> **Data entries**:
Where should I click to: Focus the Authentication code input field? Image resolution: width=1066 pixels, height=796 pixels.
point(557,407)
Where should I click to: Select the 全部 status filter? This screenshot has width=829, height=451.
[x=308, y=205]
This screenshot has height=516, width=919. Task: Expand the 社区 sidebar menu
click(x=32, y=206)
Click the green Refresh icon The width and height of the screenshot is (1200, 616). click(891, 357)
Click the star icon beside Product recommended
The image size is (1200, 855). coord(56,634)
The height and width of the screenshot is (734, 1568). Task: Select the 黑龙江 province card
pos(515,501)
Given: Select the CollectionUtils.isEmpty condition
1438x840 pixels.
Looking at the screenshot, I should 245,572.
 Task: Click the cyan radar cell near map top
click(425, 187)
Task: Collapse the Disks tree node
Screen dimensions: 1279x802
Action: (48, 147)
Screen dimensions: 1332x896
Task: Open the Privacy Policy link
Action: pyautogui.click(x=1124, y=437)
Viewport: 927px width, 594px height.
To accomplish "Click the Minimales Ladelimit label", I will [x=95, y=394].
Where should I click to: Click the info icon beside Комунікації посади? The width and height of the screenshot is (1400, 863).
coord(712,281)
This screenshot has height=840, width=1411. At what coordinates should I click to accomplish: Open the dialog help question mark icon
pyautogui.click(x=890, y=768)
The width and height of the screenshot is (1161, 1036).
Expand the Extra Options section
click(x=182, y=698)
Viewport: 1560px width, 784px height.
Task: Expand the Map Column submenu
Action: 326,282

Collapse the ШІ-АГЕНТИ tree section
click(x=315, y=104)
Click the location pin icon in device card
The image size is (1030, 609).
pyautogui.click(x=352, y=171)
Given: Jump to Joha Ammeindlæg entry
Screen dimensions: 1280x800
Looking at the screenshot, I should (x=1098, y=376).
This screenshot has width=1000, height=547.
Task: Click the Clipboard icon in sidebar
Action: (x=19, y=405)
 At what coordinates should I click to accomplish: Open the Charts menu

> **Task statement**: Express every line of the rows above as a Markdown table with two columns, Number and Line, numbering the lines in order and leaving out blank ones.

> **Solution for this task**:
| Number | Line |
|---|---|
| 1 | Where should I click to: Focus the Authentication code input field? Image resolution: width=1066 pixels, height=796 pixels. |
| 2 | point(557,407) |
| 3 | Where should I click to: Select the 全部 status filter? This screenshot has width=829, height=451. |
| 4 | [x=308, y=205] |
| 5 | This screenshot has height=516, width=919. Task: Expand the 社区 sidebar menu |
| 6 | click(x=32, y=206) |
| 7 | Click the green Refresh icon The width and height of the screenshot is (1200, 616). click(891, 357) |
| 8 | Click the star icon beside Product recommended |
| 9 | The image size is (1200, 855). coord(56,634) |
| 10 | The height and width of the screenshot is (734, 1568). Task: Select the 黑龙江 province card |
| 11 | pos(515,501) |
| 12 | Given: Select the CollectionUtils.isEmpty condition |
| 13 | 1438x840 pixels. |
| 14 | Looking at the screenshot, I should 245,572. |
| 15 |  Task: Click the cyan radar cell near map top |
| 16 | click(425, 187) |
| 17 | Task: Collapse the Disks tree node |
| 18 | Screen dimensions: 1279x802 |
| 19 | Action: (48, 147) |
| 20 | Screen dimensions: 1332x896 |
| 21 | Task: Open the Privacy Policy link |
| 22 | Action: pyautogui.click(x=1124, y=437) |
| 23 | Viewport: 927px width, 594px height. |
| 24 | To accomplish "Click the Minimales Ladelimit label", I will [x=95, y=394]. |
| 25 | Where should I click to: Click the info icon beside Комунікації посади? The width and height of the screenshot is (1400, 863). |
| 26 | coord(712,281) |
| 27 | This screenshot has height=840, width=1411. At what coordinates should I click to accomplish: Open the dialog help question mark icon |
| 28 | pyautogui.click(x=890, y=768) |
| 29 | The width and height of the screenshot is (1161, 1036). |
| 30 | Expand the Extra Options section |
| 31 | click(x=182, y=698) |
| 32 | Viewport: 1560px width, 784px height. |
| 33 | Task: Expand the Map Column submenu |
| 34 | Action: 326,282 |
| 35 | Collapse the ШІ-АГЕНТИ tree section |
| 36 | click(x=315, y=104) |
| 37 | Click the location pin icon in device card |
| 38 | The image size is (1030, 609). |
| 39 | pyautogui.click(x=352, y=171) |
| 40 | Given: Jump to Joha Ammeindlæg entry |
| 41 | Screen dimensions: 1280x800 |
| 42 | Looking at the screenshot, I should (x=1098, y=376). |
| 43 | This screenshot has width=1000, height=547. |
| 44 | Task: Click the Clipboard icon in sidebar |
| 45 | Action: (x=19, y=405) |
| 46 |  At what coordinates should I click to accomplish: Open the Charts menu |